Information given:
◇ ◇ ◇ ◇

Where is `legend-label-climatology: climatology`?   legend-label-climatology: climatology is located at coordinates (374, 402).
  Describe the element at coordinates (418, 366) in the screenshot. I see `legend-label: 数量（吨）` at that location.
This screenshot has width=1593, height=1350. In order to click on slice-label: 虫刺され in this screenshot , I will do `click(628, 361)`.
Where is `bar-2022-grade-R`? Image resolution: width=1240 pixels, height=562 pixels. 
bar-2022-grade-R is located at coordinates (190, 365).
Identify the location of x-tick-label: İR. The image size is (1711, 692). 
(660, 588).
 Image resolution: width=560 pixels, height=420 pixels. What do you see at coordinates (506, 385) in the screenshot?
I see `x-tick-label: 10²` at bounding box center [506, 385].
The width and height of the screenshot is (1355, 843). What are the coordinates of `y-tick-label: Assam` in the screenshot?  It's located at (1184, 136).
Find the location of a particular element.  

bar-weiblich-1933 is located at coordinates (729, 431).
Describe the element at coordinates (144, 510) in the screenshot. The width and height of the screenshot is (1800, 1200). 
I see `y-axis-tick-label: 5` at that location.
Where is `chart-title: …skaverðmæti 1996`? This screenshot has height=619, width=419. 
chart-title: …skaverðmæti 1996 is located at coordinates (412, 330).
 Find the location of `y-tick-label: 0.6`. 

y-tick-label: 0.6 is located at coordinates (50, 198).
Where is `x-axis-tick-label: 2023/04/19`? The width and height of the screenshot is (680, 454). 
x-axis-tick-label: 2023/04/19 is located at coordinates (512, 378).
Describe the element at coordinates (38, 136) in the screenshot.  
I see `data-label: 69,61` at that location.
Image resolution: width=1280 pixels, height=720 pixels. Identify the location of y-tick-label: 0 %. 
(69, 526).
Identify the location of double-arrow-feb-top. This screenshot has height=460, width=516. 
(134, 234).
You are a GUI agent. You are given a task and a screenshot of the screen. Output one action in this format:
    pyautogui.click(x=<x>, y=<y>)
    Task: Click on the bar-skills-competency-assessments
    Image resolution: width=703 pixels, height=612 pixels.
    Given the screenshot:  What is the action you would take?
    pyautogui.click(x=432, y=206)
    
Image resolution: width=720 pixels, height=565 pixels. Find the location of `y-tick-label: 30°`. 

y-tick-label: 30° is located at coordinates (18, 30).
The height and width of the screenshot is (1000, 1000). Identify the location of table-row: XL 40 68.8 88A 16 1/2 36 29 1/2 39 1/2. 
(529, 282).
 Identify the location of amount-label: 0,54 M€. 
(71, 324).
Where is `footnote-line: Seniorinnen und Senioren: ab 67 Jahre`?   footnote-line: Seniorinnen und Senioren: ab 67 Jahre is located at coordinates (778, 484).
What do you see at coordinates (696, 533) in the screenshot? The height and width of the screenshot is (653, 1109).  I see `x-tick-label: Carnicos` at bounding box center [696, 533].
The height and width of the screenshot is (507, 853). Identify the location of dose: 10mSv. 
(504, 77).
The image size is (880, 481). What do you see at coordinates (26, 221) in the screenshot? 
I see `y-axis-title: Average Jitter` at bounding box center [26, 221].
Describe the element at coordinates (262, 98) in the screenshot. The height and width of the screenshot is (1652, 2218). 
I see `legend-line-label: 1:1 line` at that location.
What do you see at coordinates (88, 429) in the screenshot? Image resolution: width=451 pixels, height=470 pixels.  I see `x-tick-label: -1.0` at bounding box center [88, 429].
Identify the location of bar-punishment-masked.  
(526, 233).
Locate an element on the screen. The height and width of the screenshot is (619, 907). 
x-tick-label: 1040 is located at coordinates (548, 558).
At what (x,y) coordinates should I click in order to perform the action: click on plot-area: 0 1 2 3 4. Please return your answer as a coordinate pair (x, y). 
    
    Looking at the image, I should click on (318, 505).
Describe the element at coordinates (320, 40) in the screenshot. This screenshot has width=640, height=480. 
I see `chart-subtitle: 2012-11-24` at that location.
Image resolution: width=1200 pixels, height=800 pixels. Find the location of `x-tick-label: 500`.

◇ ◇ ◇ ◇

About this exercise:
Format the lines above as a numbered list, leaving out blank lines.

Reply to the exercise:
1. Where is `legend-label-climatology: climatology`?   legend-label-climatology: climatology is located at coordinates (374, 402).
2.   Describe the element at coordinates (418, 366) in the screenshot. I see `legend-label: 数量（吨）` at that location.
3. This screenshot has width=1593, height=1350. In order to click on slice-label: 虫刺され in this screenshot , I will do `click(628, 361)`.
4. Where is `bar-2022-grade-R`? Image resolution: width=1240 pixels, height=562 pixels. 
5. bar-2022-grade-R is located at coordinates (190, 365).
6. Identify the location of x-tick-label: İR. The image size is (1711, 692). 
7. (660, 588).
8.  Image resolution: width=560 pixels, height=420 pixels. What do you see at coordinates (506, 385) in the screenshot?
9. I see `x-tick-label: 10²` at bounding box center [506, 385].
10. The width and height of the screenshot is (1355, 843). What are the coordinates of `y-tick-label: Assam` in the screenshot?  It's located at (1184, 136).
11. Find the location of a particular element.  
12. bar-weiblich-1933 is located at coordinates (729, 431).
13. Describe the element at coordinates (144, 510) in the screenshot. The width and height of the screenshot is (1800, 1200). 
14. I see `y-axis-tick-label: 5` at that location.
15. Where is `chart-title: …skaverðmæti 1996`? This screenshot has height=619, width=419. 
16. chart-title: …skaverðmæti 1996 is located at coordinates (412, 330).
17.  Find the location of `y-tick-label: 0.6`. 
18. y-tick-label: 0.6 is located at coordinates (50, 198).
19. Where is `x-axis-tick-label: 2023/04/19`? The width and height of the screenshot is (680, 454). 
20. x-axis-tick-label: 2023/04/19 is located at coordinates (512, 378).
21. Describe the element at coordinates (38, 136) in the screenshot.  
22. I see `data-label: 69,61` at that location.
23. Image resolution: width=1280 pixels, height=720 pixels. Identify the location of y-tick-label: 0 %. 
24. (69, 526).
25. Identify the location of double-arrow-feb-top. This screenshot has height=460, width=516. 
26. (134, 234).
27. You are a GUI agent. You are given a task and a screenshot of the screen. Output one action in this format:
28.     pyautogui.click(x=<x>, y=<y>)
29.     Task: Click on the bar-skills-competency-assessments
30.     Image resolution: width=703 pixels, height=612 pixels.
31.     Given the screenshot:  What is the action you would take?
32.     pyautogui.click(x=432, y=206)
33. Image resolution: width=720 pixels, height=565 pixels. Find the location of `y-tick-label: 30°`. 
34. y-tick-label: 30° is located at coordinates (18, 30).
35. The height and width of the screenshot is (1000, 1000). Identify the location of table-row: XL 40 68.8 88A 16 1/2 36 29 1/2 39 1/2. 
36. (529, 282).
37.  Identify the location of amount-label: 0,54 M€. 
38. (71, 324).
39. Where is `footnote-line: Seniorinnen und Senioren: ab 67 Jahre`?   footnote-line: Seniorinnen und Senioren: ab 67 Jahre is located at coordinates (778, 484).
40. What do you see at coordinates (696, 533) in the screenshot? The height and width of the screenshot is (653, 1109).  I see `x-tick-label: Carnicos` at bounding box center [696, 533].
41. The height and width of the screenshot is (507, 853). Identify the location of dose: 10mSv. 
42. (504, 77).
43. The image size is (880, 481). What do you see at coordinates (26, 221) in the screenshot? 
44. I see `y-axis-title: Average Jitter` at bounding box center [26, 221].
45. Describe the element at coordinates (262, 98) in the screenshot. The height and width of the screenshot is (1652, 2218). 
46. I see `legend-line-label: 1:1 line` at that location.
47. What do you see at coordinates (88, 429) in the screenshot? Image resolution: width=451 pixels, height=470 pixels.  I see `x-tick-label: -1.0` at bounding box center [88, 429].
48. Identify the location of bar-punishment-masked.  
49. (526, 233).
50. Locate an element on the screen. The height and width of the screenshot is (619, 907). 
51. x-tick-label: 1040 is located at coordinates (548, 558).
52. At what (x,y) coordinates should I click in order to perform the action: click on plot-area: 0 1 2 3 4. Please return your answer as a coordinate pair (x, y). 
53.     Looking at the image, I should click on (318, 505).
54. Describe the element at coordinates (320, 40) in the screenshot. This screenshot has width=640, height=480. 
55. I see `chart-subtitle: 2012-11-24` at that location.
56. Image resolution: width=1200 pixels, height=800 pixels. Find the location of `x-tick-label: 500`.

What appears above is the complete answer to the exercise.